Speed Training Checklist for Success
By: Lee Taft
As coaches we develop habits and daily rituals that often direct our day to day coaching. This can be a good thing as it keeps us consistent. But it can also limit our development and stifle our growth as coaches due not stretching our “Coaching Muscles”.
I have listed 5 areas coaches need to stay on top of to be the best at teaching speed at a world class level. Here is my speed training checklist:
#1 Know the Body
There is no getting around it. At some point a speed coach needs to understand how the human body functions from a biomechanical standpoint. They need to know how the energy systems affect power output and recovery. They need to develop a keen understanding of how the neuromuscular system reacts to stimuli. They need to see the connection between joint range of motion and dysfunction, and how tissue extensibility gets affected by the stresses imposed upon it.
The bottom line is speed coaches need to know how the human body does what it does. They don’t have to have a doctor’s insight but they have to have a view of what their instruction will cause the human body to react like.
#2 A Whip Made Out of Feathers
We have all had that coach that rips into our hearts and makes us melt into a puddle of fear. We play with apprehension because we know if we make a mistake the wrath is coming. Tough way to play and enjoy sports…
On the flipside there is the coach that is so nice they would yell at you if you made ten mistakes in a row and never hustled. This coach gives you the approach that you can do anything and the results will never be painful.
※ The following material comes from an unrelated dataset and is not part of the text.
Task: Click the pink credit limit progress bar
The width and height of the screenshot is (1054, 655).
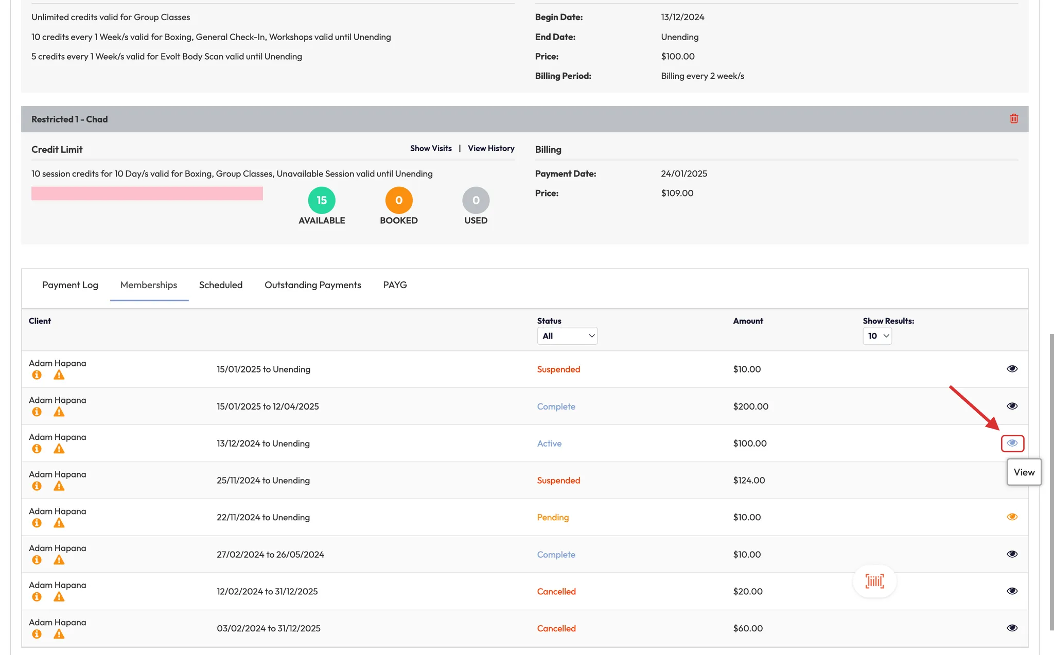Action: click(147, 193)
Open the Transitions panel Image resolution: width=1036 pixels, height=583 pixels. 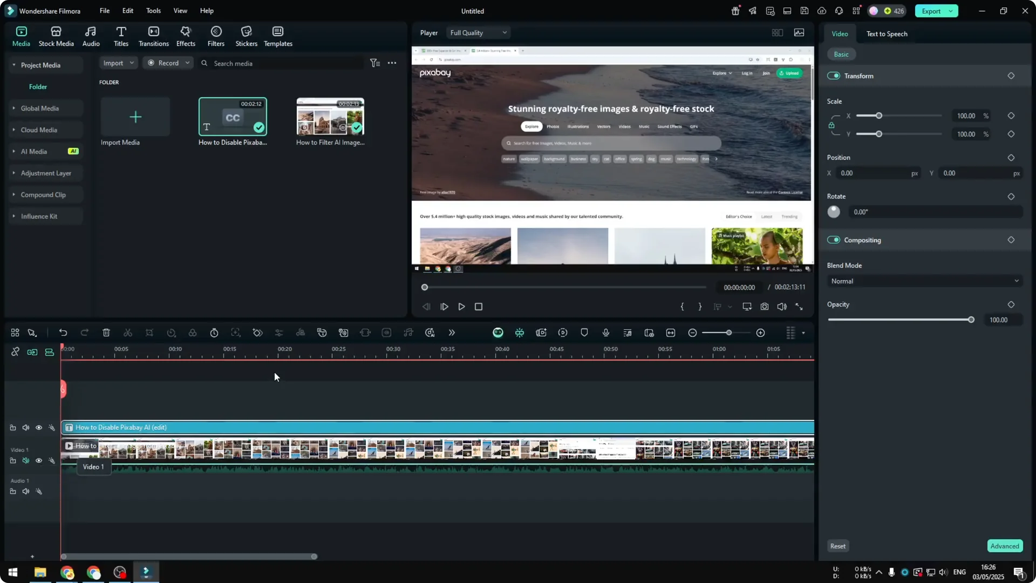(153, 36)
The key to coaching is to have a stronghold on when the whip must come out to hold athletes accountable and when the feathery touch must be used to hold an athletes confidence above the breaking point. Coaching is about getting the most of each player and not treating them all the same- because they simply are not the same. Each player reacts differently and how we approach them can either catapult them to new heights or shove them off the edge to failure. Take the time to get to know your athletes and what buttons they need pushed.
#3 A Strategic Approach
Far too often coaches don’t plan or have a strategy when going into battle. They wing it! This not only is a recipe for failure it becomes obvious to your athletes because they can see the lack of direction in your coaching. Regardless if you’re a track coach, soccer coach, or tennis coach there needs to be a game plan. The strategy you develop gives confidence to the athletes but it also gives you a roadmap. You know if the roadmap is worth staying on or if it s time to find an alternate route.
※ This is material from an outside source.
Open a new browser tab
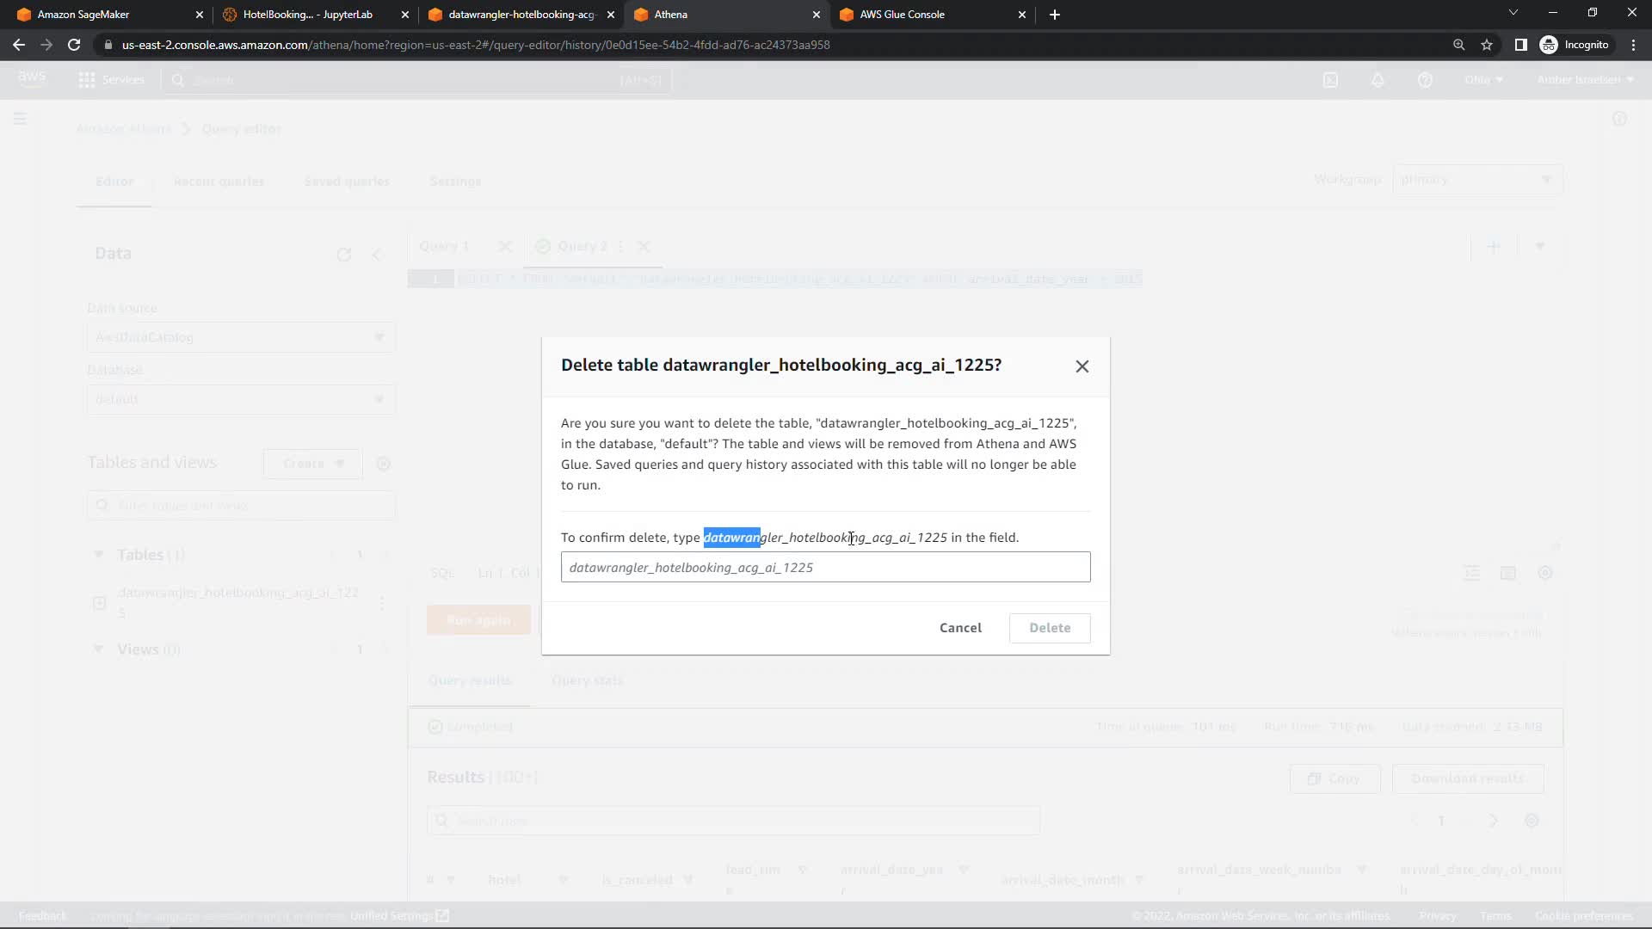 pyautogui.click(x=1054, y=15)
When you plan a strategy you take the combined knowledge you have gained of the competition and your athletes/teams capabilities and you develop a plan. This plan can be practiced and preached. It can be analyzed by your athletes and absorbed.
A strategy should always be apart of your overall philosophy because you never want to go away from what your foundational core values are.
#4 Weakness or Strength
We always talk about how important it is to improve the weaknesses of our athletes. We want to bring the weakness up so they athlete is less vulnerable to an opponent. I agree with this 100%.
The issue I have with many coaches is they spend so much time on the weaknesses they neglect to enhance the strengths. Great players have strengths that make them great. Their strengths are dominant!
I had an 800 meter runner several years back that was simply the fastest runner in the field. His endurance was his weakness so we devised a strategy that would enhance his endurance so he could use his speed throughout the entire race. But I never stopped working on getting him stronger in the weight room and working on top end speed. We raised his limitation but still prioritized his speed.
#5 Steal like a Bandit
I don’t care what anyone says. 95% of the information out there has been done before. There may be a different look to it but at its core it is not new. But if you come across something you have not seen before and it is effective you need to steal it like it is a million dollars.
I certainly am a coach of strong character and believe in honoring ethics in coaching. But when you see something that can help your athletes or team gain a significant advantage you need to find out how you can implement it into your training or program philosophy.
In recent years we have seen football teams and basketball teams have great success with a different style of play. It doesn’t take long before many team implement that strategy into their game plan. How often did Americans learn training techniques in track and field from other countries that were more scientific in their approach. It is simply smart coaching! Learn from other and take their ideas so you can enhance your athletes success.
Far too often coaches learn a style of coaching from their predecessor and they stick to it through hell and high water. The problem arises when that style no longer works or the coach doesn’t have the same attributes as their predecessor and the athletes don’t respond the same.
Coaching is about staying current, yet sticking to core values that are time tested. Coaching is about having the strength to believe in what you know is correct yet having an open door mindset to allow new changes to improve your program.
One of the hardest things for any coach to do is to swallow their pride and get their ego out of the way long enough to stop tripping over it. What makes coaches great is their confidence. What makes coaches lose is their ego, and of course bad athletes, but that’s another point. The greatest coaches seek greatness outside of their domain and mold it to fit in their world.